There is a numerical limit, or "CAP," on the total number of H-2B visas that can be granted during a fiscal year (October 1 to Sept 30). Currently, Congress has set the H-2B cap at 66,000 per fiscal year, with 33,000 for workers who begin employment in the first half of the fiscal year (October 1 - March 31) and 33,000 for workers who begin employment in the second half of the fiscal year (April 1 - September 30). Any unused numbers from the first half of the fiscal year will be available for employers seeking to hire H-2B workers during the second half of the fiscal year. However, unused H-2B numbers from one fiscal year do not carry over into the next.
Once the H-2B cap is reached, USCIS may only accept petitions for H-2B workers who are exempt from the H-2B cap. Generally, workers in the United States in H-2B status who extend their stay, change employers, or change the terms and conditions of employment will not be subject to the cap. Similarly, H-2B workers who have previously been counted against the cap in the same fiscal year that the proposed employment begins will not be subject to the cap if the employer names them on the petition and indicates that they have already been counted. Additionally, petitions for the following types of workers are exempt from the H-2B cap:

  • Fish roe processors, fish roe technicians, or supervisors of fish roe processing;
  • Workers performing labor or services in the Commonwealth of Northern Mariana Islands or Guam until Dec. 31, 2029.
  • Who Qualifies for H-2B Classification?
  • To qualify for H-2B nonimmigrant classification, a petitioning employer must establish that:
  • There are not enough U.S. workers who are able, willing, qualified, and available to do the temporary work.
  • Employing H-2B workers will not adversely affect the wages and working conditions of similarly employed U.S. workers.
  • Its need for the prospective worker’s services or labor is temporary, regardless of whether the underlying job can be described as temporary. The employer’s need is considered temporary if it is a(n):
    • One-time occurrence – A petitioner claiming a one-time occurrence must show that it has:
      • An employment situation that is otherwise permanent, but a temporary event of short duration has created the need for a temporary worker.

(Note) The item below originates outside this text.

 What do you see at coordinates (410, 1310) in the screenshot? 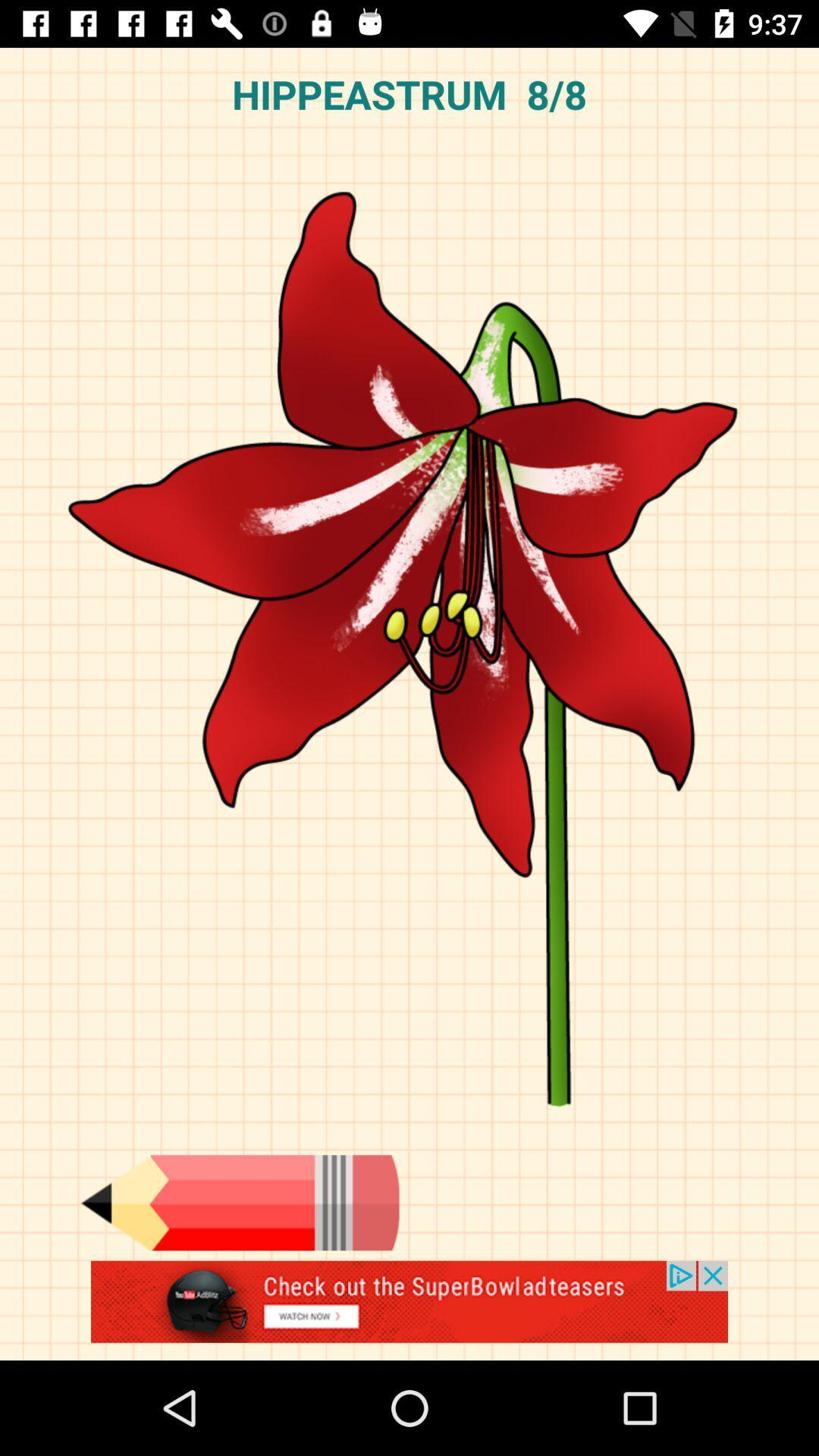
I see `advertisement` at bounding box center [410, 1310].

      • Not employed workers to perform the service or labor in the past, and will not need workers to perform the services or labor in the future;
      • OR
    • Seasonal need – A petitioner claiming a seasonal need must show that the service or labor for which it seeks workers is:
      • Traditionally tied to a season of the year by an event or pattern; and
      • Of a recurring nature.
      • Note: You cannot claim a seasonal need if the time period when you do NOT need the service or labor is:
      • Unpredictable;
      • Subject to change; or
      • Considered a vacation period for your permanent employees.
      • OR
    • Peak load need – A petitioner claiming a peak load need must show that it:
      • Regularly employs permanent workers to perform the services or labor at the place of employment;
      • Needs to temporarily supplement its permanent staff at the place of employment due to a seasonal or short-term demand; and
      • The temporary additions to staff will not become part of the employer's regular operation.
      • OR
    • Intermittent need – A petitioner claiming an intermittent need must show that it:
      • Has not employed permanent or full-time workers to perform the services or labor; and
      • Occasionally or intermittently needs temporary workers to perform services or labor for short periods.